Saved data entries:
= Beginning of Section =

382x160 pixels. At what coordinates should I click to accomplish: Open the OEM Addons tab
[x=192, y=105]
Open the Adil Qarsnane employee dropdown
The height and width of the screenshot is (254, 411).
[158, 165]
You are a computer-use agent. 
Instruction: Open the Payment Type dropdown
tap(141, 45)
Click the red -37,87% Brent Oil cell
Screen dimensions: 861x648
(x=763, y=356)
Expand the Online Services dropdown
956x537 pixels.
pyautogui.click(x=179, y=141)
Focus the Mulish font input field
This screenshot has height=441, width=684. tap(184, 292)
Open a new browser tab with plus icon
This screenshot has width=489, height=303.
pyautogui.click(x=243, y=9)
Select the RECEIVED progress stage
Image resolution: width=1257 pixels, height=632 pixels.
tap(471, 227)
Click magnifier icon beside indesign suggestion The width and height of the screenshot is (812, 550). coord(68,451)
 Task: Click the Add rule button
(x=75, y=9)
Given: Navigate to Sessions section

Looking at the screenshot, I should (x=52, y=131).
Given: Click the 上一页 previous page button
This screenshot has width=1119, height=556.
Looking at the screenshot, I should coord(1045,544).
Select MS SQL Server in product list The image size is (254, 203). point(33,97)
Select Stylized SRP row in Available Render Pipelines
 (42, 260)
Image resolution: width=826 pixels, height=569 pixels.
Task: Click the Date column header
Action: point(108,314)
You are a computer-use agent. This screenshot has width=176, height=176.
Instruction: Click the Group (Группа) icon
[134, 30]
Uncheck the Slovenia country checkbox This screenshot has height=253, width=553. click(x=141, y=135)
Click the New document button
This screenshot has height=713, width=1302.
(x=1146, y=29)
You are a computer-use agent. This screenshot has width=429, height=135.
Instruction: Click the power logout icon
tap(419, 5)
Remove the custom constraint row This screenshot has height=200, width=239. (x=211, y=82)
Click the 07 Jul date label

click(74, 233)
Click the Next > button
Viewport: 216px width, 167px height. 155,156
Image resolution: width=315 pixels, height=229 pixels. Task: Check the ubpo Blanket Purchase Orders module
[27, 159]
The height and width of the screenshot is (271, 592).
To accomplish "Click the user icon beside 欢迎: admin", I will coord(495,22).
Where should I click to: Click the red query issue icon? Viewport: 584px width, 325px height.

= End of Section =

• What to produce: Each record above should be repeated exactly.

• Answer:
382x160 pixels. At what coordinates should I click to accomplish: Open the OEM Addons tab
[x=192, y=105]
Open the Adil Qarsnane employee dropdown
The height and width of the screenshot is (254, 411).
[158, 165]
You are a computer-use agent. 
Instruction: Open the Payment Type dropdown
tap(141, 45)
Click the red -37,87% Brent Oil cell
Screen dimensions: 861x648
(x=763, y=356)
Expand the Online Services dropdown
956x537 pixels.
pyautogui.click(x=179, y=141)
Focus the Mulish font input field
This screenshot has height=441, width=684. tap(184, 292)
Open a new browser tab with plus icon
This screenshot has width=489, height=303.
pyautogui.click(x=243, y=9)
Select the RECEIVED progress stage
Image resolution: width=1257 pixels, height=632 pixels.
tap(471, 227)
Click magnifier icon beside indesign suggestion The width and height of the screenshot is (812, 550). coord(68,451)
 Task: Click the Add rule button
(x=75, y=9)
Given: Navigate to Sessions section

Looking at the screenshot, I should (x=52, y=131).
Given: Click the 上一页 previous page button
This screenshot has width=1119, height=556.
Looking at the screenshot, I should coord(1045,544).
Select MS SQL Server in product list The image size is (254, 203). point(33,97)
Select Stylized SRP row in Available Render Pipelines
 (42, 260)
Image resolution: width=826 pixels, height=569 pixels.
Task: Click the Date column header
Action: point(108,314)
You are a computer-use agent. This screenshot has width=176, height=176.
Instruction: Click the Group (Группа) icon
[134, 30]
Uncheck the Slovenia country checkbox This screenshot has height=253, width=553. click(x=141, y=135)
Click the New document button
This screenshot has height=713, width=1302.
(x=1146, y=29)
You are a computer-use agent. This screenshot has width=429, height=135.
Instruction: Click the power logout icon
tap(419, 5)
Remove the custom constraint row This screenshot has height=200, width=239. (x=211, y=82)
Click the 07 Jul date label

click(74, 233)
Click the Next > button
Viewport: 216px width, 167px height. 155,156
Image resolution: width=315 pixels, height=229 pixels. Task: Check the ubpo Blanket Purchase Orders module
[27, 159]
The height and width of the screenshot is (271, 592).
To accomplish "Click the user icon beside 欢迎: admin", I will coord(495,22).
Where should I click to: Click the red query issue icon? Viewport: 584px width, 325px height.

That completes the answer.